U.S. President’s Emergency Plan for AIDS Relief (PEPFAR) (2010).

This guidance was updated in response to the Tom Lantos and Henry J. Hyde United States Global Leadership Against HIV/AIDS, Tuberculosis and Malaria Reauthorization Act of 2008, signed into law in July of that year. PEPFAR supports three core elements in comprehensive HIV prevention programming for people who inject drugs (PWID): community-based outreach programs, sterile needle and syringe programs, and drug dependence treatment, including medication-assisted treatment with methadone or buprenorphine and/or other effective medications. These elements are globally recognized as best practices with populations of PWID, and are endorsed by diverse international organizations. An estimated 5 million PWID live in the 13 countries where PEPFAR supports HIV prevention programs, mostly in Eastern Europe and East and Southern Africa. The sexual partners of PWID are also at risk of acquiring HIV, and act as a bridge population to groups that conduct less-risky behaviors, which can fuel the epidemic. Therefore, the evidence base for programs for PWID supports a comprehensive HIV prevention program that includes behavioral, biomedical, and structural interventions as a means to reduce HIV transmission. The guidance includes 10 core interventions. PEPFAR recommends choosing a combination of these 10 interventions, based on the epidemiological, social, legal, and cultural environment of the country and region, and implemented with a human rights approach.

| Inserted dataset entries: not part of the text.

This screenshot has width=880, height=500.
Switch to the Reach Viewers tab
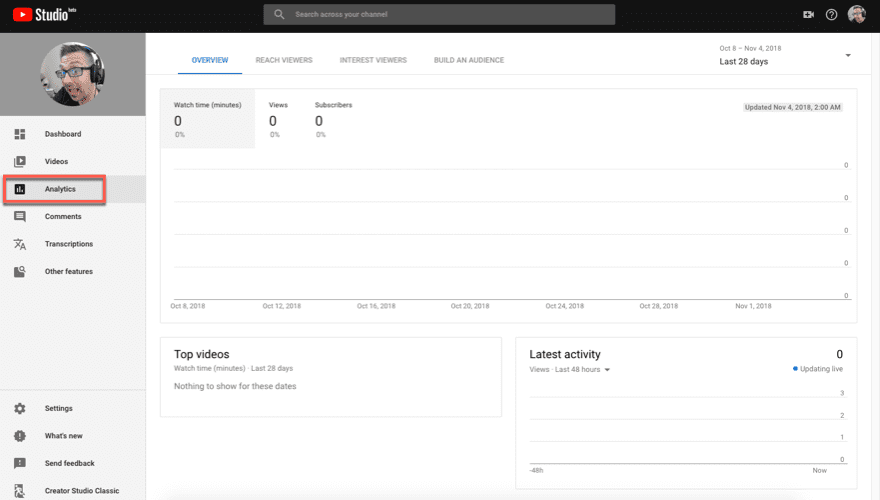click(285, 60)
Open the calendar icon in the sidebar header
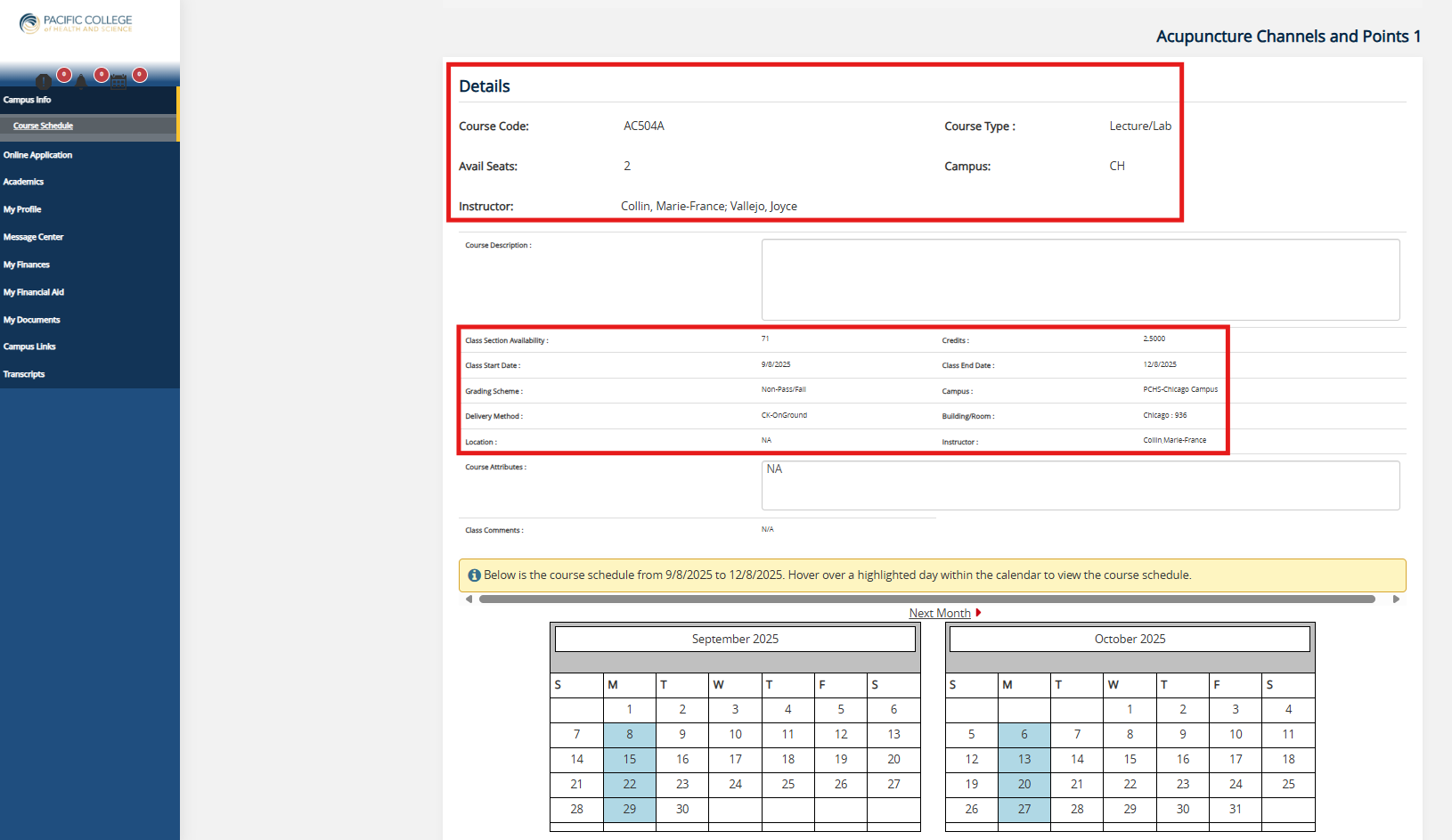The image size is (1452, 840). (118, 82)
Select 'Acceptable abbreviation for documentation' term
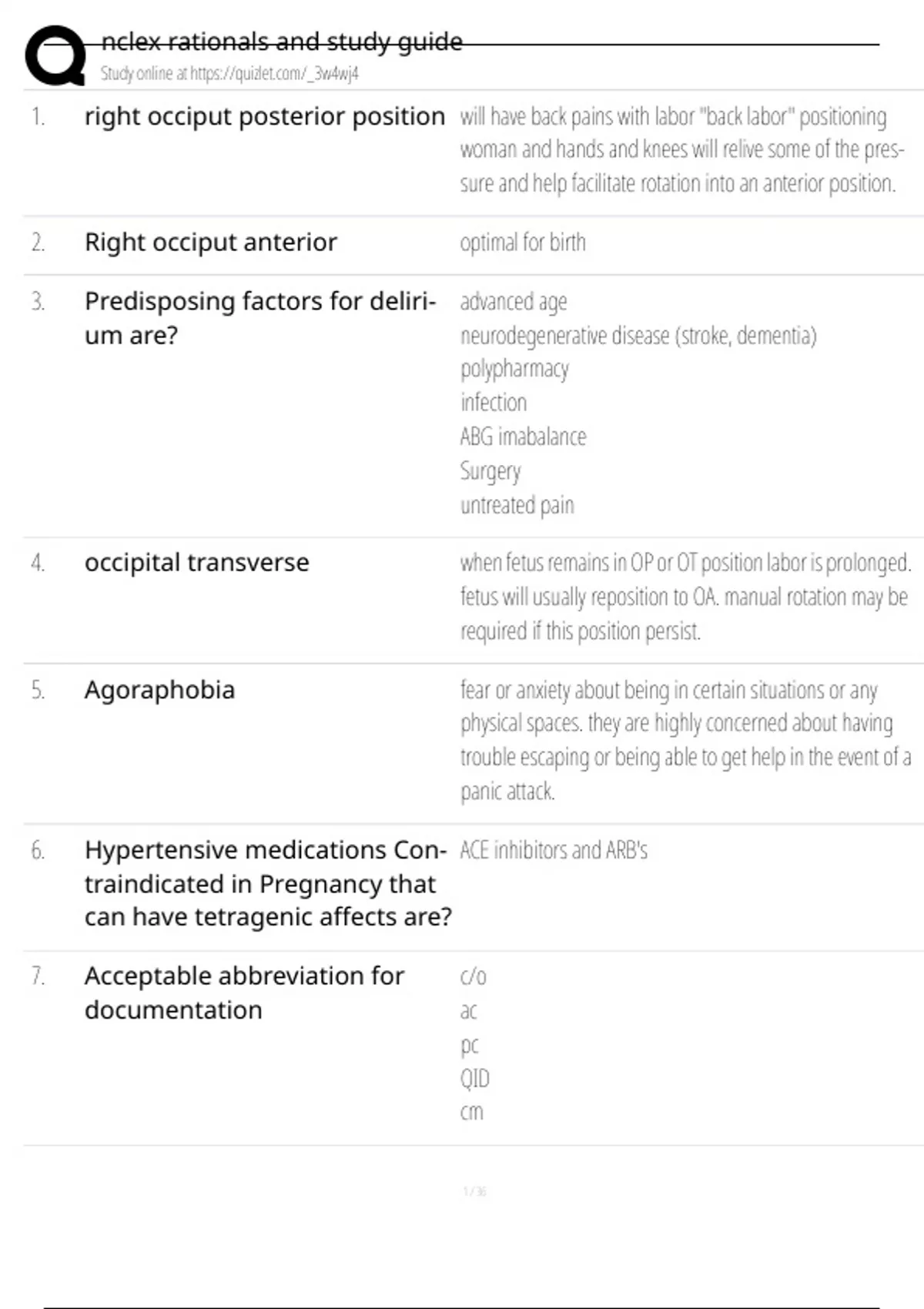 coord(244,993)
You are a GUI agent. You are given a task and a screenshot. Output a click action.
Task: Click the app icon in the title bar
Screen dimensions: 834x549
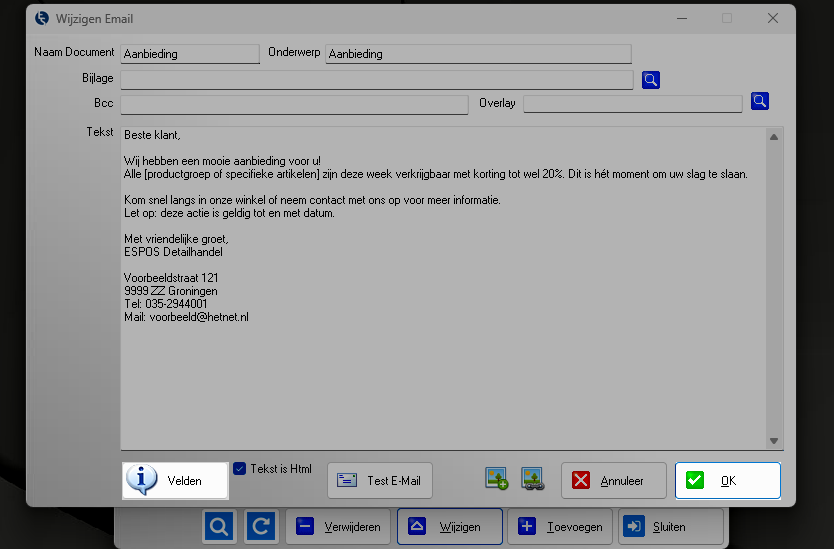pos(41,19)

Fast-Tracking Combination Prevention: Towards Reducing New HIV Infections to Fewer Than 500 000 by 2020

Joint United Nations Programme on AIDS (UNAIDS) (2015). 

This paper lays out the rationale and specific actions for fast-tracking combination HIV prevention to meet the UNAIDS target of reducing new HIV infections to fewer than 500,000 by 2020. Each section synthesizes and presents key epidemiological, clinical trial, and programmatic data; and uses examples and graphics to illustrate key points. The paper focuses on HIV prevention in adolescents and adults, and is broken down into six sections: commitment, focus, synergies, innovation, scale, and accountability. National commitments to HIV prevention need to be renewed through a focus on specific targets and resources, including program packages for policymakers to consider. Efforts should focus on key locations, priority populations, and high-impact programs and interventions. Synergies can be found in HIV prevention packages tailored to specific user groups and settings; the document provides examples for high-prevalence settings in southern Africa for men who have sex with men, young women and their male partners, people who inject drugs, and sex workers. It describes innovations in prevention tools, delivery approaches, and integration, including medical male circumcision, pre-exposure prophylaxis, digital social media, and cash transfers. Using examples, the paper underscores the importance of delivering products and programs at scale and with the intensity needed for impact. It concludes with an accountability framework that can be used to ensure that each program does its part and has the appropriate resources to do so.